I also wish for no family fights for everyone. I know that's about as possible as world peace right now but I just wish for it.
I'm sorry for being pretty absent again this week. There were actually a few nights where I did not even turn my laptop on after I got home. It is so rare for me to do that. I wonder if I'm getting sick or crazier. I've been busting ass to get ready for this damn holiday. I hate it again this year. I could live without the millions of family get togethers. I could also live without wrapping. My main wrapping station is under kitchen implements in boxes from the storage shelves that were removed. I'm a little disconnected. My livingroom look like an Amazon.com warehouse right now. It should get better after tomorrow. The brunt of my gifts are going to the immediate inlaws Christmas. On Sunday I leave to see my sister. That poor girl needs one positive holiday visit. Our mother decided to lash out on her and the kids while they visited for the holiday. My sister called me in tears trying to figure out how to get them to leave. This is her first Christmas without the hubby and I'm sure that is hard. Sis and BIL to the rescue!

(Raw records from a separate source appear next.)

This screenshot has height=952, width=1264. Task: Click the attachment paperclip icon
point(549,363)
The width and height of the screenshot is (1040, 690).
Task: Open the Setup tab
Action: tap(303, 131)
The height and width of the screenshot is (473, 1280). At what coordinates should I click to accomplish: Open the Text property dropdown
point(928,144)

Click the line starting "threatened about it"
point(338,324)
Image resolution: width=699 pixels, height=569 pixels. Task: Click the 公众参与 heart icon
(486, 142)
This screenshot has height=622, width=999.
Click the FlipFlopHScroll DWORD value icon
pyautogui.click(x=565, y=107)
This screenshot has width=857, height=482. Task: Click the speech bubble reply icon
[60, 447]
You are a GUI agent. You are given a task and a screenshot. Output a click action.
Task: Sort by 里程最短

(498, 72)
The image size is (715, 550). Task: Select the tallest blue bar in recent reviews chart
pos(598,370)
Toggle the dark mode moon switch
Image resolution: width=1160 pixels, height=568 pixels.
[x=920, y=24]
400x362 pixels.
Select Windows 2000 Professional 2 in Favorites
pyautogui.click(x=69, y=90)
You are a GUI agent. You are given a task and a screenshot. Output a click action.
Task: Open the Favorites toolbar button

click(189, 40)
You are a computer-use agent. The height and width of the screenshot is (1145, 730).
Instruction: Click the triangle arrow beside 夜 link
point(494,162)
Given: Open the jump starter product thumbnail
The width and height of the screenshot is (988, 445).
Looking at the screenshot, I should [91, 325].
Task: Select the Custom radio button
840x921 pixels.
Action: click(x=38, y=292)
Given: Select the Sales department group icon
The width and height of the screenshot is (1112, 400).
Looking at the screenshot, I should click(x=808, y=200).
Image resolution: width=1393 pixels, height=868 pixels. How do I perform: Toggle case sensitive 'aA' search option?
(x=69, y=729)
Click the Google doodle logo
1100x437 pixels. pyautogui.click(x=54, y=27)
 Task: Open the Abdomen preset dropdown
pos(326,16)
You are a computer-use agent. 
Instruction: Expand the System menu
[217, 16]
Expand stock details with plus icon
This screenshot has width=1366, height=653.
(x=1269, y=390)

On a super shitty note of this holiday, got the phone call that our nephew's mom passed away from cancer on Christmas Eve. He's 15. Talk about fucking up a happy holiday for the rest of your life. I feel sorry for the kid but at least he has a family that loves him and isn't alone. My heart aches for him. And for his siblings from his mother. Poor kid.
I better go get something wrapped for today's inlaw get together. My annual penance to see the inlaws extended family. Arg. Wish me luck!